[EXTRACTED RECORDS]
============================================================
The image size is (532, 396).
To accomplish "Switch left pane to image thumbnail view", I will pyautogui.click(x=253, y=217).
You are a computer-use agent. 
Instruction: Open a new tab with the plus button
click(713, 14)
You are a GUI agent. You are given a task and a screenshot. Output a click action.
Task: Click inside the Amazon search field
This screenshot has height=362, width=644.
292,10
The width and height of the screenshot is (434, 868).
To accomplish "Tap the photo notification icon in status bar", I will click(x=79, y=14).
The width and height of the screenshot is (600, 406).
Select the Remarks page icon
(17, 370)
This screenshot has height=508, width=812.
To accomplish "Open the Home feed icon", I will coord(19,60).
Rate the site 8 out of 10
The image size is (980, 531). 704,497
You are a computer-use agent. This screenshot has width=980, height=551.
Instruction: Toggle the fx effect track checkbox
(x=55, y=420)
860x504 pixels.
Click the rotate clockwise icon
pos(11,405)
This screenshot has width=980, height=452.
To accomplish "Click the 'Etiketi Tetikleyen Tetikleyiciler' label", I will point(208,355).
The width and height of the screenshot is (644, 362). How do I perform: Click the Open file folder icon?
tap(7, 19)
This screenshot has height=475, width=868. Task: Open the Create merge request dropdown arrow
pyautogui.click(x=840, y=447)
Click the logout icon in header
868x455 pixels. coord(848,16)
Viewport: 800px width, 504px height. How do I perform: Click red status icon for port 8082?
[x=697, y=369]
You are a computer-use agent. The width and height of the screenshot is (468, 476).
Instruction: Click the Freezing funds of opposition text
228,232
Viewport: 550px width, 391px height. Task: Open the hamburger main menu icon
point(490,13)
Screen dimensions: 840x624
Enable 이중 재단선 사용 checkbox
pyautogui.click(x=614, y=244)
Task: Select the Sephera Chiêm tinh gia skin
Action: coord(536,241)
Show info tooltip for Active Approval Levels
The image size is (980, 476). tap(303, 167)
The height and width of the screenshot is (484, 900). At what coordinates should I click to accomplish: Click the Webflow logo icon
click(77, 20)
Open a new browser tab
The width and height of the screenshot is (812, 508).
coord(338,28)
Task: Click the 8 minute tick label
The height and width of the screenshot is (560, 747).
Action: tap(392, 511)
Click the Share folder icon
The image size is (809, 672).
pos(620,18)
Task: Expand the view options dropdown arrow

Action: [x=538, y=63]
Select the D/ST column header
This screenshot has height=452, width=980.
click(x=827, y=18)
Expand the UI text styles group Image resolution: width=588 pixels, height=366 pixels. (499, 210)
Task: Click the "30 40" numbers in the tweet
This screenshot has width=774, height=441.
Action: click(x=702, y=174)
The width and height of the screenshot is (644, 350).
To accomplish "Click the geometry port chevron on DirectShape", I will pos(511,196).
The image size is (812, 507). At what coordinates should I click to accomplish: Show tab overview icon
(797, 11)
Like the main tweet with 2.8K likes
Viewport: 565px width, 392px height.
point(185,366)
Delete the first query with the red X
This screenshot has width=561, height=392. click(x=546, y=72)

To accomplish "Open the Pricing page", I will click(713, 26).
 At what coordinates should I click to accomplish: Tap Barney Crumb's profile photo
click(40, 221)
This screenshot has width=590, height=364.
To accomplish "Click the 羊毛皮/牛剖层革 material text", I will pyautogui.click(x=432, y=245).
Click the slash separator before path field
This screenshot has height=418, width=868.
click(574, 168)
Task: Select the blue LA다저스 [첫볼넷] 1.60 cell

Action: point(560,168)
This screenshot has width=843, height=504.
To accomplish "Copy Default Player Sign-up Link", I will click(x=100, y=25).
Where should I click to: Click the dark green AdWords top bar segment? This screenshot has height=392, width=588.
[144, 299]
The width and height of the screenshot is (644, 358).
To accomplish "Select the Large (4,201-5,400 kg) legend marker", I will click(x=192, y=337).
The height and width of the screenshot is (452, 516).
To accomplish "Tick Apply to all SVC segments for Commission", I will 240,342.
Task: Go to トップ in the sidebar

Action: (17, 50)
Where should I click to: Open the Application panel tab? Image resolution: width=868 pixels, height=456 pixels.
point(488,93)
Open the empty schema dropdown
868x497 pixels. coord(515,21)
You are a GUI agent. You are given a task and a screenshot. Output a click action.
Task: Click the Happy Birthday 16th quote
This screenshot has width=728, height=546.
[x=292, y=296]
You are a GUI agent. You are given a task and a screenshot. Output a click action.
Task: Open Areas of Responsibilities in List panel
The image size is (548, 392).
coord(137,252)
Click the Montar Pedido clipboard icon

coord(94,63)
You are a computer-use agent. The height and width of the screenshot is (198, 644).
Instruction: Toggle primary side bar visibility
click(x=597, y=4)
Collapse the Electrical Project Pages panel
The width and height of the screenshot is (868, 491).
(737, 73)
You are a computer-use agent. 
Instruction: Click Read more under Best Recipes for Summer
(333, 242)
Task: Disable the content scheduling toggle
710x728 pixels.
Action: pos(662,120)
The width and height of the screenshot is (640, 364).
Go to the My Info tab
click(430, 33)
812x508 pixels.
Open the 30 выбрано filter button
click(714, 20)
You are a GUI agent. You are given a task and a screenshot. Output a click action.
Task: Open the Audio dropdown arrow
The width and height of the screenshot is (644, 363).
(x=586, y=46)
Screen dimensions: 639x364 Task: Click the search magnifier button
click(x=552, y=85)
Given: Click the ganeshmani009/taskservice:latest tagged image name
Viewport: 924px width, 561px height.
============================================================
[AIM OF THE EXERCISE] Copy out all of the data above line for line, without changing anything.

[ANSWER IN FULL]
The image size is (532, 396).
To accomplish "Switch left pane to image thumbnail view", I will pyautogui.click(x=253, y=217).
You are a computer-use agent. 
Instruction: Open a new tab with the plus button
click(713, 14)
You are a GUI agent. You are given a task and a screenshot. Output a click action.
Task: Click inside the Amazon search field
This screenshot has height=362, width=644.
292,10
The width and height of the screenshot is (434, 868).
To accomplish "Tap the photo notification icon in status bar", I will click(x=79, y=14).
The width and height of the screenshot is (600, 406).
Select the Remarks page icon
(17, 370)
This screenshot has height=508, width=812.
To accomplish "Open the Home feed icon", I will coord(19,60).
Rate the site 8 out of 10
The image size is (980, 531). 704,497
You are a computer-use agent. This screenshot has width=980, height=551.
Instruction: Toggle the fx effect track checkbox
(x=55, y=420)
860x504 pixels.
Click the rotate clockwise icon
pos(11,405)
This screenshot has width=980, height=452.
To accomplish "Click the 'Etiketi Tetikleyen Tetikleyiciler' label", I will point(208,355).
The width and height of the screenshot is (644, 362). How do I perform: Click the Open file folder icon?
tap(7, 19)
This screenshot has height=475, width=868. Task: Open the Create merge request dropdown arrow
pyautogui.click(x=840, y=447)
Click the logout icon in header
868x455 pixels. coord(848,16)
Viewport: 800px width, 504px height. How do I perform: Click red status icon for port 8082?
[x=697, y=369]
You are a computer-use agent. The width and height of the screenshot is (468, 476).
Instruction: Click the Freezing funds of opposition text
228,232
Viewport: 550px width, 391px height. Task: Open the hamburger main menu icon
point(490,13)
Screen dimensions: 840x624
Enable 이중 재단선 사용 checkbox
pyautogui.click(x=614, y=244)
Task: Select the Sephera Chiêm tinh gia skin
Action: coord(536,241)
Show info tooltip for Active Approval Levels
The image size is (980, 476). tap(303, 167)
The height and width of the screenshot is (484, 900). At what coordinates should I click to accomplish: Click the Webflow logo icon
click(77, 20)
Open a new browser tab
The width and height of the screenshot is (812, 508).
coord(338,28)
Task: Click the 8 minute tick label
The height and width of the screenshot is (560, 747).
Action: tap(392, 511)
Click the Share folder icon
The image size is (809, 672).
pos(620,18)
Task: Expand the view options dropdown arrow

Action: [x=538, y=63]
Select the D/ST column header
This screenshot has height=452, width=980.
click(x=827, y=18)
Expand the UI text styles group Image resolution: width=588 pixels, height=366 pixels. (499, 210)
Task: Click the "30 40" numbers in the tweet
This screenshot has width=774, height=441.
Action: click(x=702, y=174)
The width and height of the screenshot is (644, 350).
To accomplish "Click the geometry port chevron on DirectShape", I will pos(511,196).
The image size is (812, 507). At what coordinates should I click to accomplish: Show tab overview icon
(797, 11)
Like the main tweet with 2.8K likes
Viewport: 565px width, 392px height.
point(185,366)
Delete the first query with the red X
This screenshot has width=561, height=392. click(x=546, y=72)

To accomplish "Open the Pricing page", I will click(713, 26).
 At what coordinates should I click to accomplish: Tap Barney Crumb's profile photo
click(40, 221)
This screenshot has width=590, height=364.
To accomplish "Click the 羊毛皮/牛剖层革 material text", I will pyautogui.click(x=432, y=245).
Click the slash separator before path field
This screenshot has height=418, width=868.
click(574, 168)
Task: Select the blue LA다저스 [첫볼넷] 1.60 cell

Action: point(560,168)
This screenshot has width=843, height=504.
To accomplish "Copy Default Player Sign-up Link", I will click(x=100, y=25).
Where should I click to: Click the dark green AdWords top bar segment? This screenshot has height=392, width=588.
[144, 299]
The width and height of the screenshot is (644, 358).
To accomplish "Select the Large (4,201-5,400 kg) legend marker", I will click(x=192, y=337).
The height and width of the screenshot is (452, 516).
To accomplish "Tick Apply to all SVC segments for Commission", I will 240,342.
Task: Go to トップ in the sidebar

Action: (17, 50)
Where should I click to: Open the Application panel tab? Image resolution: width=868 pixels, height=456 pixels.
point(488,93)
Open the empty schema dropdown
868x497 pixels. coord(515,21)
You are a GUI agent. You are given a task and a screenshot. Output a click action.
Task: Click the Happy Birthday 16th quote
This screenshot has width=728, height=546.
[x=292, y=296]
You are a GUI agent. You are given a task and a screenshot. Output a click action.
Task: Open Areas of Responsibilities in List panel
The image size is (548, 392).
coord(137,252)
Click the Montar Pedido clipboard icon

coord(94,63)
You are a computer-use agent. The height and width of the screenshot is (198, 644).
Instruction: Toggle primary side bar visibility
click(x=597, y=4)
Collapse the Electrical Project Pages panel
The width and height of the screenshot is (868, 491).
(737, 73)
You are a computer-use agent. 
Instruction: Click Read more under Best Recipes for Summer
(333, 242)
Task: Disable the content scheduling toggle
710x728 pixels.
Action: pos(662,120)
The width and height of the screenshot is (640, 364).
Go to the My Info tab
click(430, 33)
812x508 pixels.
Open the 30 выбрано filter button
click(714, 20)
You are a GUI agent. You are given a task and a screenshot. Output a click action.
Task: Open the Audio dropdown arrow
The width and height of the screenshot is (644, 363).
(x=586, y=46)
Screen dimensions: 639x364 Task: Click the search magnifier button
click(x=552, y=85)
Given: Click the ganeshmani009/taskservice:latest tagged image name
Viewport: 924px width, 561px height.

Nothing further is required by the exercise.